Turning an email from Alberto to a bug for better tracking: > For some time, Peter, Richard and I have been looking into > improving the dnf workflow wrt the amount of network bandwidth > and CPU that it takes to update the cache. > > We come at it from different perspectives: > > - UX degradation for people coming from debian/ubuntu/apt > - Network efficiency towards our mirrors > - CPU usage while parsing the XML blob is extremely slow (i.e. minutes) > in RaspberryPi and slow ARM devices > etc... > > We've been looking into the possibility of preloading the libsolv file > into the repository and the repomd.xml and then have dnf just download that.
This is not the first time I hear about an idea of using solv based repodata instead of XML. DNF team has several concerns: Network efficiency ------------------ The benefit is not clear. Solv files seem to be even bigger than XMLs. $ du -shc /var/cache/dnf/fedora-f21308f6293b3270/repodata/* 45M ...filelists.xml.gz 4.0K ...repomd.xml 440K ...comps-Everything.x86_64.xml.gz 16M ...primary.xml.gz 61M total $ du -shc /var/cache/dnf/fedora*solv* 47M /var/cache/dnf/fedora-filenames.solvx 21M /var/cache/dnf/fedora.solv 67M total CPU usage on slow devices ------------------------- Parsing XMLs is really slow here. We take a look if we couldn't improve any bottleneck to speed it up. Format stability ---------------- I consider solv files as a cache. Not sure how much it's stable and arch independent. We definitely need to understand more details before switching from XML to solv.

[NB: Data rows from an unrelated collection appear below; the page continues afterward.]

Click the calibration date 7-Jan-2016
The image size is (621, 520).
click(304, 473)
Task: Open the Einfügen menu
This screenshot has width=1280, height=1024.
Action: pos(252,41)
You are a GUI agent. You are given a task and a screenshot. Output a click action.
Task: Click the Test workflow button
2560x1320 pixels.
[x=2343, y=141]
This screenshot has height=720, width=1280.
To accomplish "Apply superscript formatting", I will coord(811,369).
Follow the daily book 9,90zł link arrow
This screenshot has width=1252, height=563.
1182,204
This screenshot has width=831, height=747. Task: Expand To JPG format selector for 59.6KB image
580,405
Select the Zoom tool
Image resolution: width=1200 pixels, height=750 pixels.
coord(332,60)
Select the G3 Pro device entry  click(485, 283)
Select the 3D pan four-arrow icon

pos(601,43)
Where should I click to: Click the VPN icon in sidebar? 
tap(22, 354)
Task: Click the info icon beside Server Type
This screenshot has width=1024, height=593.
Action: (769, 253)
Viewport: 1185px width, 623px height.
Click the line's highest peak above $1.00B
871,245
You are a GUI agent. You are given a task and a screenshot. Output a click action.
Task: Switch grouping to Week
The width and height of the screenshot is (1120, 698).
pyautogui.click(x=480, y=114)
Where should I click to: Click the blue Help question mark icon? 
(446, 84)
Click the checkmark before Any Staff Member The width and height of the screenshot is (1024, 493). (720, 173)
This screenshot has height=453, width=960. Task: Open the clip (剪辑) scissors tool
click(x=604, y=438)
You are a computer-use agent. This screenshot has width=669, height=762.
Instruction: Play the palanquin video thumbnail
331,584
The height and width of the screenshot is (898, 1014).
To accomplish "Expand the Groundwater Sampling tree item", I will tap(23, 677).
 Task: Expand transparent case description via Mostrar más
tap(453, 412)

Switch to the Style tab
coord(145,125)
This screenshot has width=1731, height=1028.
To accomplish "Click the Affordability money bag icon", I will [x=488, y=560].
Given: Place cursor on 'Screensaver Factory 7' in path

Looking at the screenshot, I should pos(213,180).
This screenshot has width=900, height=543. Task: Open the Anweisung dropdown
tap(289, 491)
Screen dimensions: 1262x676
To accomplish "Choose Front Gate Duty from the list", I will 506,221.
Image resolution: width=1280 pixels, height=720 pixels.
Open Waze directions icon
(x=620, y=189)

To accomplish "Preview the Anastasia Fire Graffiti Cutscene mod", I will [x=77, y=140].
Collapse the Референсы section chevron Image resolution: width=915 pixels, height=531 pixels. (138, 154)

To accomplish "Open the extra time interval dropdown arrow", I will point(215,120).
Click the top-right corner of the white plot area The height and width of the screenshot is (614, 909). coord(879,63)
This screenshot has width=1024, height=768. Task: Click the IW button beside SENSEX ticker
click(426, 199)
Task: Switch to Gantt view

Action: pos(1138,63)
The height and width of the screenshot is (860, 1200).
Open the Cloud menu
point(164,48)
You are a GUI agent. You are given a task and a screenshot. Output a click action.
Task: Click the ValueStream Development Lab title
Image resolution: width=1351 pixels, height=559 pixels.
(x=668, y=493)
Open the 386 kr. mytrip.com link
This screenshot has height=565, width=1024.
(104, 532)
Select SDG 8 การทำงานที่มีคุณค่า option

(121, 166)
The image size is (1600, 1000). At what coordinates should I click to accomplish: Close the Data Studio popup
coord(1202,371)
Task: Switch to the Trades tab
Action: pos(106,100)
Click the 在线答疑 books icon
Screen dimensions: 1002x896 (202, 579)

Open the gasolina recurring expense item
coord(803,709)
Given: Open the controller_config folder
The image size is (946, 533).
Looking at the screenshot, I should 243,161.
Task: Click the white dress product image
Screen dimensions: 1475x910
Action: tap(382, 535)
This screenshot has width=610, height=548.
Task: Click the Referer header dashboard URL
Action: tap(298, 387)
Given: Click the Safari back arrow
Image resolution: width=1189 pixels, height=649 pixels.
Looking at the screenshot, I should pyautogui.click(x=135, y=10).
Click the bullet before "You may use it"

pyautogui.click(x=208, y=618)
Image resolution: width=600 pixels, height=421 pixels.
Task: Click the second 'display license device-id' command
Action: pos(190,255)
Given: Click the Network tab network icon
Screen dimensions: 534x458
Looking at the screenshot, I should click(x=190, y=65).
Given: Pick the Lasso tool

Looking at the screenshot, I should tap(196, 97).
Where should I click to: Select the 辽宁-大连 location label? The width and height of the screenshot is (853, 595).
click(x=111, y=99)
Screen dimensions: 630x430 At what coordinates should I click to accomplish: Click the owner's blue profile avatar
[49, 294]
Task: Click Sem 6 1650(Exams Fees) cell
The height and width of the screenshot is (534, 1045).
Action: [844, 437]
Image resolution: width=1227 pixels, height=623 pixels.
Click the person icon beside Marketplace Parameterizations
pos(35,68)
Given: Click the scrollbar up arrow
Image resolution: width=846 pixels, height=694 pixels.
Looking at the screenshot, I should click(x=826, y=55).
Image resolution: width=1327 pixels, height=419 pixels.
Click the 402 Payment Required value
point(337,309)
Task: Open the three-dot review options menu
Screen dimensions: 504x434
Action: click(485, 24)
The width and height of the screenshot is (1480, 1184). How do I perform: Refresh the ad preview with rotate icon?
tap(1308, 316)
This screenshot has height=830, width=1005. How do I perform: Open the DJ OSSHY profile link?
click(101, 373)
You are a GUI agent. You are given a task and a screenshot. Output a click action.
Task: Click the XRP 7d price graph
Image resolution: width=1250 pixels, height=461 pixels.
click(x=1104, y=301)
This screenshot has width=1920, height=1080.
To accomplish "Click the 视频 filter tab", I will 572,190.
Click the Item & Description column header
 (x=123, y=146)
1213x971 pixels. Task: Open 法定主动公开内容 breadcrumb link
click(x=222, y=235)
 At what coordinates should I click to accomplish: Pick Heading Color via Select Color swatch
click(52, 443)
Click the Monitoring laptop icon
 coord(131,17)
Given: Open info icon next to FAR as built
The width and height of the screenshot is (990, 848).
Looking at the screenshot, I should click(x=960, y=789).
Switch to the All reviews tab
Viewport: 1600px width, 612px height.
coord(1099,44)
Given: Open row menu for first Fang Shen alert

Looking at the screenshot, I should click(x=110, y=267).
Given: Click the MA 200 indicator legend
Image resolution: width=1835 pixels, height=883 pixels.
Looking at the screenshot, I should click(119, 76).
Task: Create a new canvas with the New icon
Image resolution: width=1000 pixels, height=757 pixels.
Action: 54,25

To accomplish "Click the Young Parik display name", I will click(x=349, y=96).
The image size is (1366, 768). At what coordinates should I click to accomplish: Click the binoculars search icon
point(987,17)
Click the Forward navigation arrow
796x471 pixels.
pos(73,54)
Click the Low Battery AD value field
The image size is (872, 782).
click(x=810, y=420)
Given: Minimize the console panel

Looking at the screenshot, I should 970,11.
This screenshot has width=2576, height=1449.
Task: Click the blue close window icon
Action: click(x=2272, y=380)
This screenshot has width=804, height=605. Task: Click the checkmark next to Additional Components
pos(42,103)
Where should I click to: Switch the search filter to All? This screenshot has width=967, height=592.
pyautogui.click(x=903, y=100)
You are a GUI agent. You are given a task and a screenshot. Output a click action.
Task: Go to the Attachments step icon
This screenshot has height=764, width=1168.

(In reply to Daniel Mach from comment #1) > This is not the first time I hear about an idea of using solv based repodata > instead of XML. > > DNF team has several concerns: > > Network efficiency > ------------------ > The benefit is not clear. > Solv files seem to be even bigger than XMLs. > > $ du -shc /var/cache/dnf/fedora-f21308f6293b3270/repodata/* > 45M ...filelists.xml.gz > 4.0K ...repomd.xml > 440K ...comps-Everything.x86_64.xml.gz > 16M ...primary.xml.gz > 61M total > > $ du -shc /var/cache/dnf/fedora*solv* > 47M /var/cache/dnf/fedora-filenames.solvx > 21M /var/cache/dnf/fedora.solv > 67M total That's an unfair comparison, those xml files are compressed, with gzip this is the result: 36M fedora-filenames.solvx.gz 12M fedora.solv.gz And with xz: 30M fedora-filenames.solvx.xz 9.6M fedora.solv.xz Though it is true that: a) This is still same ballpark b) Not all the data in the xml files is in the solv files So perhaps not the strongest point indeed. > CPU usage on slow devices > ------------------------- > Parsing XMLs is really slow here. > We take a look if we couldn't improve any bottleneck to speed it up. I've done measurements with libxml2 and expat, both are around as slow as each other, I see hardly no difference in cpu time on each of them. I think we won't single handedly make libexpat or libxml2 any faster. > Format stability > ---------------- > I consider solv files as a cache. > Not sure how much it's stable and arch independent. > We definitely need to understand more details before switching from XML to > solv. You have one repo per architecture, so cross platformness is not really that important, take into account that you can't even cross bootstrap across arches since all the post/pre rpm scripts will not work. There might be some cases dealing with just downloading rpms where this might be necessary, but I'd say in those cases you can still use the xml data. I think we need to take into account that we should try our best to optimize the most common case here, dnf is a rather common operation on each machine and I don't think compromising everybody's most common operation because of the cross platform repo introspection usecase. As per stability, I think that is a fair point and one we should clarify with libsolv upstream.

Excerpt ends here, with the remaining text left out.